From the entries below, return only the lines starting at the one that contains "108 (866, 322)" and ending at the one that contains "43 (536, 260)", exactly as they stand.
◆ ◆ ◆ ◆ ◆ ◆ ◆
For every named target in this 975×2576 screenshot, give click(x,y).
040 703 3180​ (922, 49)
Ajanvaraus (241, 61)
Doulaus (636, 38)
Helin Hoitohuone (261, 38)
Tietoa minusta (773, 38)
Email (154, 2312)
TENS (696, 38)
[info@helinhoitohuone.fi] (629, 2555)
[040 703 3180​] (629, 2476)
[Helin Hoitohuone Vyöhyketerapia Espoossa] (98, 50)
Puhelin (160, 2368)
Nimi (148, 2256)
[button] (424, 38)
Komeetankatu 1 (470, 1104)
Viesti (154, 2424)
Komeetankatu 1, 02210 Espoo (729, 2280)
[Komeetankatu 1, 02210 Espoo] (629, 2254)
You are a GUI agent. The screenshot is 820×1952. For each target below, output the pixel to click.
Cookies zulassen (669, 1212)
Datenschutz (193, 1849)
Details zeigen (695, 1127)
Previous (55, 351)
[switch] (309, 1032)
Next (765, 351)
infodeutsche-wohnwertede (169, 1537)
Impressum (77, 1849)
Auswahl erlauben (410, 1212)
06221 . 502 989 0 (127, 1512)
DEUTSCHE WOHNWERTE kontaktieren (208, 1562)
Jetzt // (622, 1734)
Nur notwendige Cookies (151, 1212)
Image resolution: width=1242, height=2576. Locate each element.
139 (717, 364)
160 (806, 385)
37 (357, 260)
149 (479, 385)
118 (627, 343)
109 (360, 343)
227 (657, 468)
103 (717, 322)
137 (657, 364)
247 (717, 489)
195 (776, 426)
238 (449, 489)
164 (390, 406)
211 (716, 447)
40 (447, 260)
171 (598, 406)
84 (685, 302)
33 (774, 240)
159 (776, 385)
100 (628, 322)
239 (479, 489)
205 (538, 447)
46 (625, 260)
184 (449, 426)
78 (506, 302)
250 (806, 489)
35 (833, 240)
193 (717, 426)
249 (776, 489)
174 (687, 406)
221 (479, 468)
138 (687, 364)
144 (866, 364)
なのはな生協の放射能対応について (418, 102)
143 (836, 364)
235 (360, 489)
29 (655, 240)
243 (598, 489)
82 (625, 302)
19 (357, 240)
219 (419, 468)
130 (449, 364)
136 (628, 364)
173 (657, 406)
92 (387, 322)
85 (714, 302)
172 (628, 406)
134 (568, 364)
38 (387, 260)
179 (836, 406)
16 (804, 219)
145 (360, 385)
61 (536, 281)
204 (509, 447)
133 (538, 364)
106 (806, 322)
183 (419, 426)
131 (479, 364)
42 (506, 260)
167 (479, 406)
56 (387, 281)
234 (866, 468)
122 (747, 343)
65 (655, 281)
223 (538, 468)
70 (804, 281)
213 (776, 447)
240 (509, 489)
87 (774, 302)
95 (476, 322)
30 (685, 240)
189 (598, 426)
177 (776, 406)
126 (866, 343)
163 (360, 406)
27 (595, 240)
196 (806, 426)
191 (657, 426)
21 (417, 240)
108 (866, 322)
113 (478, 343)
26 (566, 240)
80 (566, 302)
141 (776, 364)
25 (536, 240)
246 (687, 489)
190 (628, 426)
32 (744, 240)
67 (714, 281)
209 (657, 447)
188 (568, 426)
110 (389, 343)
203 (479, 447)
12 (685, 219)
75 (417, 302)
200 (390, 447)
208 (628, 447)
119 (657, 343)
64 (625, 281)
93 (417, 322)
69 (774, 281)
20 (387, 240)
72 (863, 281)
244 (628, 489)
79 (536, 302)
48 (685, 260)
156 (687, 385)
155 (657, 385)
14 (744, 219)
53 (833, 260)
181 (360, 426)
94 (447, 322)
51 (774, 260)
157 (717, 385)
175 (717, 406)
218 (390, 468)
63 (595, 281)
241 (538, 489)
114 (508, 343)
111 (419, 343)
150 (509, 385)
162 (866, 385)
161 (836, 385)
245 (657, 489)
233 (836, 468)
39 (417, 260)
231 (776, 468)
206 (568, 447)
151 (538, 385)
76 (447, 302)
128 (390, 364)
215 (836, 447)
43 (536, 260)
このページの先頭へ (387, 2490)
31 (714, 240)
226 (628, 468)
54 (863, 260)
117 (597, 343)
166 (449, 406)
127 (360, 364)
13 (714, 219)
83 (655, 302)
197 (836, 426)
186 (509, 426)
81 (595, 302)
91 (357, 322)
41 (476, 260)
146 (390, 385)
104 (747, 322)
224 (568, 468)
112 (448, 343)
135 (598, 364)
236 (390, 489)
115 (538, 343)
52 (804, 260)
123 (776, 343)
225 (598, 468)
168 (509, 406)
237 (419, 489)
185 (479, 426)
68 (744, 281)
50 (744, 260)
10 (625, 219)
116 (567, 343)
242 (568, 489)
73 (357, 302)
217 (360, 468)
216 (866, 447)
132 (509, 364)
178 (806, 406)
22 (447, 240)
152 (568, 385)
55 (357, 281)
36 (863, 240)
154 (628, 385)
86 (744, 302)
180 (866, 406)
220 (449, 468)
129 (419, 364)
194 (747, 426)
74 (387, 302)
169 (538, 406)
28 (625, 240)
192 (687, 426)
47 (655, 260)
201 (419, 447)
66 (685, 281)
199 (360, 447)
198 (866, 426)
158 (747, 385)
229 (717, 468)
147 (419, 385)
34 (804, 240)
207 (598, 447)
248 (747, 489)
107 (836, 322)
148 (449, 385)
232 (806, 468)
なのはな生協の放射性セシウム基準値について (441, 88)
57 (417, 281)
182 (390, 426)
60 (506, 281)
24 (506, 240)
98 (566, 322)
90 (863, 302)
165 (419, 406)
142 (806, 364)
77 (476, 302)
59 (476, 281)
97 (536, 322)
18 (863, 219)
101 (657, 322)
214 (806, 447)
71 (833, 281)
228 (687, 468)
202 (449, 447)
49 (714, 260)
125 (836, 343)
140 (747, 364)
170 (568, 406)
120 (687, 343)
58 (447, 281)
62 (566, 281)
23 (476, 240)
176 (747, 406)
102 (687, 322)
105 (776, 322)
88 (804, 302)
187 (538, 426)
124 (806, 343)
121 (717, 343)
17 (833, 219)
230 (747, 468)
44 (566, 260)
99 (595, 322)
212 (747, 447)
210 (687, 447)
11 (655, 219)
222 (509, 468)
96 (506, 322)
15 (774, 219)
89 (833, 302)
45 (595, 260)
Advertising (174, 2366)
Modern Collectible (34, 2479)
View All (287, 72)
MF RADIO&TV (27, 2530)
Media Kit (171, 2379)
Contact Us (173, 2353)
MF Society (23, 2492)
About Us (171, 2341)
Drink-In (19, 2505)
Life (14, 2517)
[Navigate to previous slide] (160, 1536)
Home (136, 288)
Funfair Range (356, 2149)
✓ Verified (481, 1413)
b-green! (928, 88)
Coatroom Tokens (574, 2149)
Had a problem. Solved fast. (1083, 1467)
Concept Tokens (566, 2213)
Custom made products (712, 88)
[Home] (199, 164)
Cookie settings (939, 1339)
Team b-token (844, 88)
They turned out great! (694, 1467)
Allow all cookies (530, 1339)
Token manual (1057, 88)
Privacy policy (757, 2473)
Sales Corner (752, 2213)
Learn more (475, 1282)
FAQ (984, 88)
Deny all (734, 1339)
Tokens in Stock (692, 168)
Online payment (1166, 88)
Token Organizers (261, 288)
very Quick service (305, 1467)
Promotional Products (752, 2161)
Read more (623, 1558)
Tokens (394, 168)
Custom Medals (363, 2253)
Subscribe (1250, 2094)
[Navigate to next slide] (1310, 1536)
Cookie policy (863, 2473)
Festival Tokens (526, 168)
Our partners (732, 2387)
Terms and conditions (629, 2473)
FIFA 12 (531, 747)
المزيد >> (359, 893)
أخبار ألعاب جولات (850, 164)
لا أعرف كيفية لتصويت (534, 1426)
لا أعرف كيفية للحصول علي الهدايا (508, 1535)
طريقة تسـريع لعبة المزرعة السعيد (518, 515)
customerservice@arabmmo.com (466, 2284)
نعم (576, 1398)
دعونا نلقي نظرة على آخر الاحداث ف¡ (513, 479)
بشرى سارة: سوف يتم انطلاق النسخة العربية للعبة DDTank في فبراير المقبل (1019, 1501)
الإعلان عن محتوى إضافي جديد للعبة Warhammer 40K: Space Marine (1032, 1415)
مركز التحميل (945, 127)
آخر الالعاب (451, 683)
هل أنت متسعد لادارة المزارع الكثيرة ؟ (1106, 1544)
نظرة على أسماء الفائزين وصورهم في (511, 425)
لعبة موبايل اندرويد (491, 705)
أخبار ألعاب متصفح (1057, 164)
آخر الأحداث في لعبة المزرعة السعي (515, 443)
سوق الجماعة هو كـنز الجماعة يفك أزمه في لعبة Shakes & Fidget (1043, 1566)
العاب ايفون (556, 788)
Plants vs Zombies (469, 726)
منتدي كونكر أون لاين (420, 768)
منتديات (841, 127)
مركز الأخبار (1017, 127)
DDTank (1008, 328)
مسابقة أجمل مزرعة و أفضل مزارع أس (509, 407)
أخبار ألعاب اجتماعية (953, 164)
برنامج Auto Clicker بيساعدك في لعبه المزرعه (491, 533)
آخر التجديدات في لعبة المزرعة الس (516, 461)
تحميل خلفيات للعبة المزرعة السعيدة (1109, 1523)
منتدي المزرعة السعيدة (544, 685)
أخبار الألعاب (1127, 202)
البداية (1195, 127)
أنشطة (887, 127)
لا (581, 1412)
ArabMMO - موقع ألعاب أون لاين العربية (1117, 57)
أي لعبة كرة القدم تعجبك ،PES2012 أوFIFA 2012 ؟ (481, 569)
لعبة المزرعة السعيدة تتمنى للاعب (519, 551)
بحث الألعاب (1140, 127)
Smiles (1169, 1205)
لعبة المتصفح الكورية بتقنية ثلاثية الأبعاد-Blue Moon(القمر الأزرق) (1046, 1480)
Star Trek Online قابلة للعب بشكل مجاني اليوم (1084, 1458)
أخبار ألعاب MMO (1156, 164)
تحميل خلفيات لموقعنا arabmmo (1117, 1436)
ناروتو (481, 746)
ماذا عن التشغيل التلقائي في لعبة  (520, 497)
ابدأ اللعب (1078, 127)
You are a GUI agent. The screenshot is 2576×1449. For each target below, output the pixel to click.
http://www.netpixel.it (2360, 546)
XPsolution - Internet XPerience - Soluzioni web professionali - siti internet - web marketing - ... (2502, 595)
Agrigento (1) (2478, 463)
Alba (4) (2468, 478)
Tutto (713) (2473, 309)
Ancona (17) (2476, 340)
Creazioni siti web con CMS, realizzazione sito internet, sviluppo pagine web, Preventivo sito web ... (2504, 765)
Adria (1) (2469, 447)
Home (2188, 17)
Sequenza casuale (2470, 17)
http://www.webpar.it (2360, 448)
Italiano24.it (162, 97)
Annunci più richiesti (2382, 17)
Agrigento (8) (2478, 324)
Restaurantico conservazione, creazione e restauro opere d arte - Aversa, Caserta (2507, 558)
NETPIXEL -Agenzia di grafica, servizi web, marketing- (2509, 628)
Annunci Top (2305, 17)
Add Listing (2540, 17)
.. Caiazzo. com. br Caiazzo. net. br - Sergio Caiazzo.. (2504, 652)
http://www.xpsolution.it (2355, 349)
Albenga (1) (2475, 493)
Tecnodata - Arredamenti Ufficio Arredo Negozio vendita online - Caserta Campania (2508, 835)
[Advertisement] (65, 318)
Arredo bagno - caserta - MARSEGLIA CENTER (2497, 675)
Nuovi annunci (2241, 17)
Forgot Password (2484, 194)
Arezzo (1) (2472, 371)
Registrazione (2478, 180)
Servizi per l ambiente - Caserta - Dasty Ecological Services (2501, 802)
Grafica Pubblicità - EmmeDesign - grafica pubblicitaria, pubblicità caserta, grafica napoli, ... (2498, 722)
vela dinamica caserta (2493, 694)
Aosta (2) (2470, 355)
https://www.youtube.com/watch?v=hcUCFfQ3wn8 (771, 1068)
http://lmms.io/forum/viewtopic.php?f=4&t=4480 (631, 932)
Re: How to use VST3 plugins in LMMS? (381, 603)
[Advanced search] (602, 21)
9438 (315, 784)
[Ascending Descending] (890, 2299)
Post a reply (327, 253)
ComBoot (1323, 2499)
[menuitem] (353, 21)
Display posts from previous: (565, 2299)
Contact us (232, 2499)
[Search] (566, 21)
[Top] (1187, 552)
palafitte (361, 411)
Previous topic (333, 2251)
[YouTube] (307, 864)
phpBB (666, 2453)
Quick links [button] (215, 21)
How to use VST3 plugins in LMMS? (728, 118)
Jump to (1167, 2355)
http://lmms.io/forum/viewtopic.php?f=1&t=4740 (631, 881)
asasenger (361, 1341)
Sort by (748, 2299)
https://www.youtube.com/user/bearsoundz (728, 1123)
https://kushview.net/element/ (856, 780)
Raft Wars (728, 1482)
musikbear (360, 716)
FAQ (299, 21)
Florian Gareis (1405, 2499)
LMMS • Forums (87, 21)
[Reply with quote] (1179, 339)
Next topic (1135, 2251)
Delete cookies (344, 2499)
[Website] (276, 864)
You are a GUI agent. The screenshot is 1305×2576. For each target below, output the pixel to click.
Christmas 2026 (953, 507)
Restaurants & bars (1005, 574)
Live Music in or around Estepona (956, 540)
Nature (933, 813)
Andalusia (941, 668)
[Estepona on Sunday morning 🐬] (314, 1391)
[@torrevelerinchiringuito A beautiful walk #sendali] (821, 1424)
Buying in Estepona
◆ ◆ ◆ ◆ ◆ ◆ ◆
### Your response
108 (866, 322)
113 (478, 343)
26 (566, 240)
80 (566, 302)
141 (776, 364)
25 (536, 240)
246 (687, 489)
190 (628, 426)
32 (744, 240)
67 (714, 281)
209 (657, 447)
188 (568, 426)
110 (389, 343)
203 (479, 447)
12 (685, 219)
75 (417, 302)
200 (390, 447)
208 (628, 447)
119 (657, 343)
64 (625, 281)
93 (417, 322)
69 (774, 281)
20 (387, 240)
72 (863, 281)
244 (628, 489)
79 (536, 302)
48 (685, 260)
156 (687, 385)
155 (657, 385)
14 (744, 219)
53 (833, 260)
181 (360, 426)
94 (447, 322)
51 (774, 260)
157 (717, 385)
175 (717, 406)
218 (390, 468)
63 (595, 281)
241 (538, 489)
114 (508, 343)
111 (419, 343)
150 (509, 385)
162 (866, 385)
161 (836, 385)
245 (657, 489)
233 (836, 468)
39 (417, 260)
231 (776, 468)
206 (568, 447)
151 (538, 385)
76 (447, 302)
128 (390, 364)
215 (836, 447)
43 (536, 260)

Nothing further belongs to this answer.